The Difference between the Changes in Systemic Oxygen Consumption during Orthotopic Liver Transplantation and Those during Extracorporeal Hepatic Resection

1996 
Every organ in the body requires oxygen to perform its function. In liver transplantation and extracorporeal hepatic resection, oxygen utilization by the graft or the re-implanted liver is a prerequisite for restoration of liver function. We compared the changes in systemic oxygen consumption in a patient who underwent orthotopic liver transplantation with those in two patients who underwent extracorporeal hepatic resection.

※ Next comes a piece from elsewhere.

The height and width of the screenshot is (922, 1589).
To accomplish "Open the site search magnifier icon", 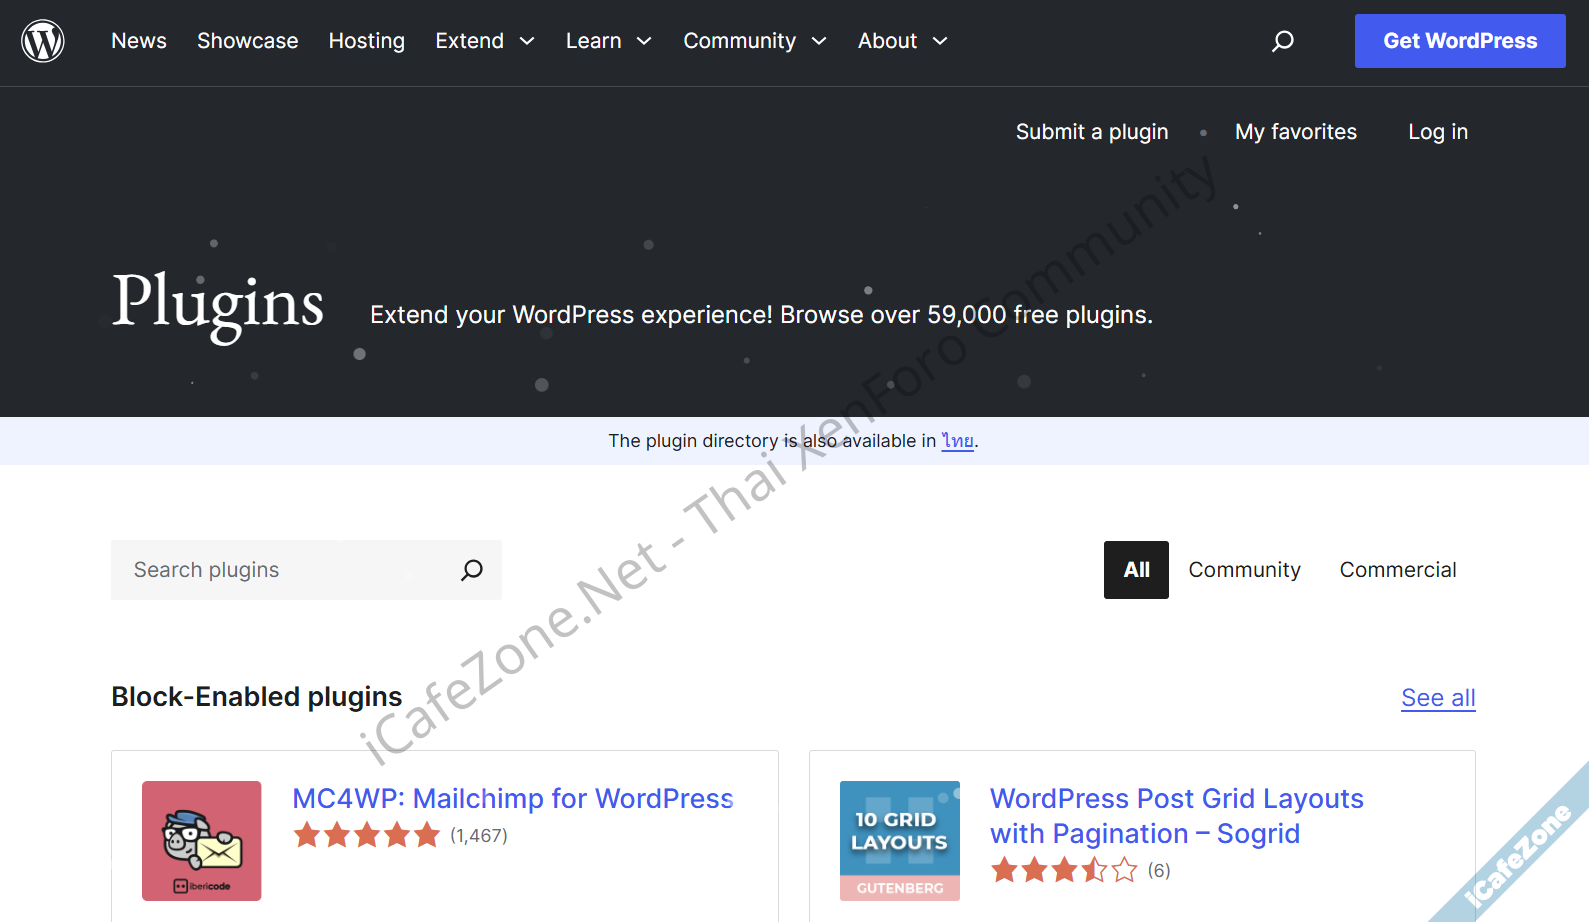I will coord(1282,41).
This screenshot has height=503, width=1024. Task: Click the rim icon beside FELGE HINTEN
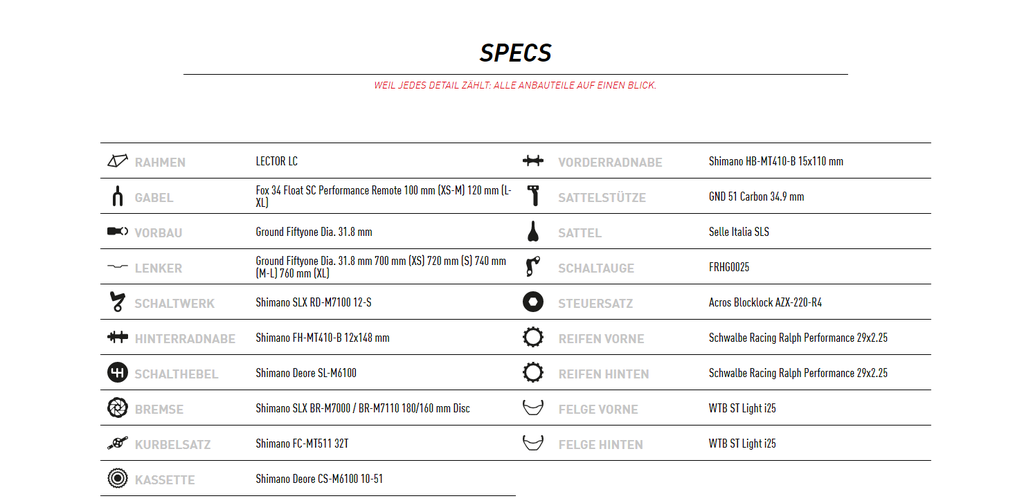(533, 443)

The pre-anhepatic systemic oxygen consumption in the patient who underwent orthotopic liver transplantation seemed to be lower than that in the patients who underwent extracorporeal hepatic resection, possibly due to the depressed oxygen utilization which sometimes occurs in cirrhotic patients. The increase in oxygen consumption or the overconsumption of oxygen after reperfusion was more significant in the patient who underwent orthotopic liver transplantation than in the patients who underwent extracorporeal hepatic resection. The possible causes might be the greater hepatic oxygen debt, an associated intestinal oxygen debt, and/or the greater ischemia/reperfusion-induced overproduction of superoxide anion in the patient who underwent orthotopic liver transplantation. The differences between the changes in systemic oxygen consumption during orthotopic liver transplantation and those during extracorporeal hepatic resection further support the usefulness of systemic oxygen consumption to predict the immediate restoration of blood flow and oxygen utilization in the graft or the re-implanted liver. These findings also support the importance of evaluating oxygen consumption to confirm whether the critically ill or unconscious patient can utilize oxygen on demand or not.